[Saved data entries]
:::

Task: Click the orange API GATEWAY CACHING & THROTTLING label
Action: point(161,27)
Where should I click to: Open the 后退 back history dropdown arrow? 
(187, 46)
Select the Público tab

:::

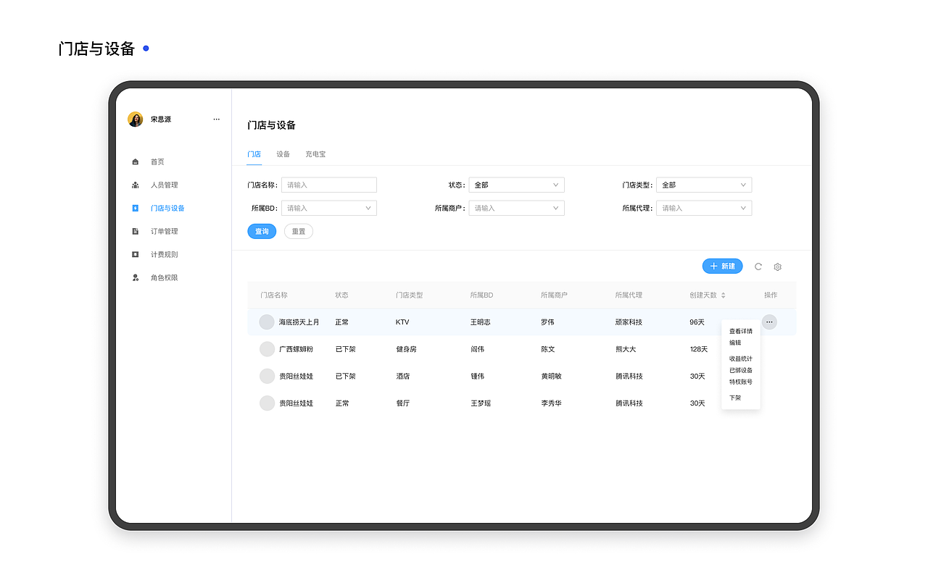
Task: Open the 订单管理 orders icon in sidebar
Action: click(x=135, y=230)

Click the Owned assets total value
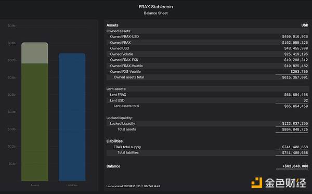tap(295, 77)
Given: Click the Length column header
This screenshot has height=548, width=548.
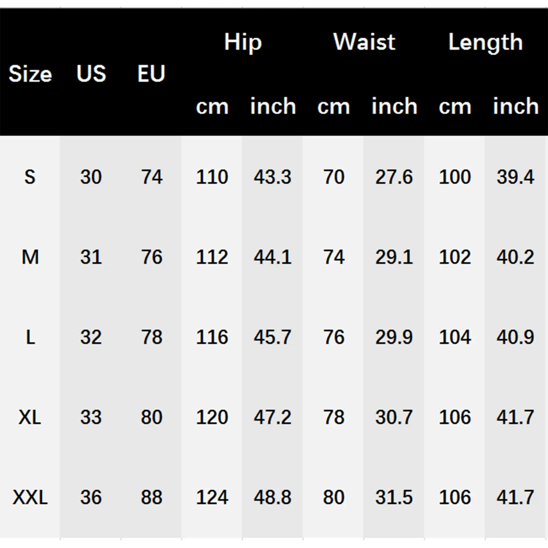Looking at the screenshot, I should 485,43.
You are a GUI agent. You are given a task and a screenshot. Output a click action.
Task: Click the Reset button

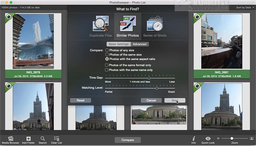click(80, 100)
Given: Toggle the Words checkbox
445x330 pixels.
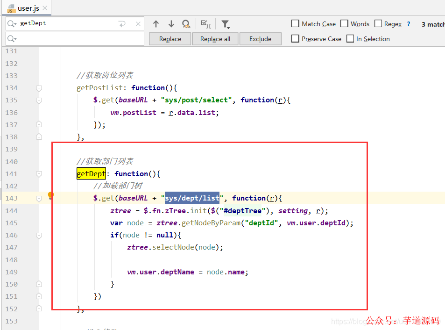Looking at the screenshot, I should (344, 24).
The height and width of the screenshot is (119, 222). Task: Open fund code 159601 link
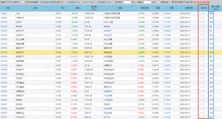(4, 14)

:::

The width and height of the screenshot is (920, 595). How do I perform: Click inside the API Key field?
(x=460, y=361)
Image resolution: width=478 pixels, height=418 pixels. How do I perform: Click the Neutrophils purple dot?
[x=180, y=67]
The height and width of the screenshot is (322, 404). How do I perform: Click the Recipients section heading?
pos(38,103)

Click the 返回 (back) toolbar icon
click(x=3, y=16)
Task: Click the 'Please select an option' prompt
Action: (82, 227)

:::

▶ [What to produce] In the data above, which lines lie between the line with "Where should I" and the line with "Select the Público tab", inclusive? Print those lines exactly and nothing else.

▶ [Solution for this task]
Where should I click to: Open the 后退 back history dropdown arrow? 
(187, 46)
Select the Público tab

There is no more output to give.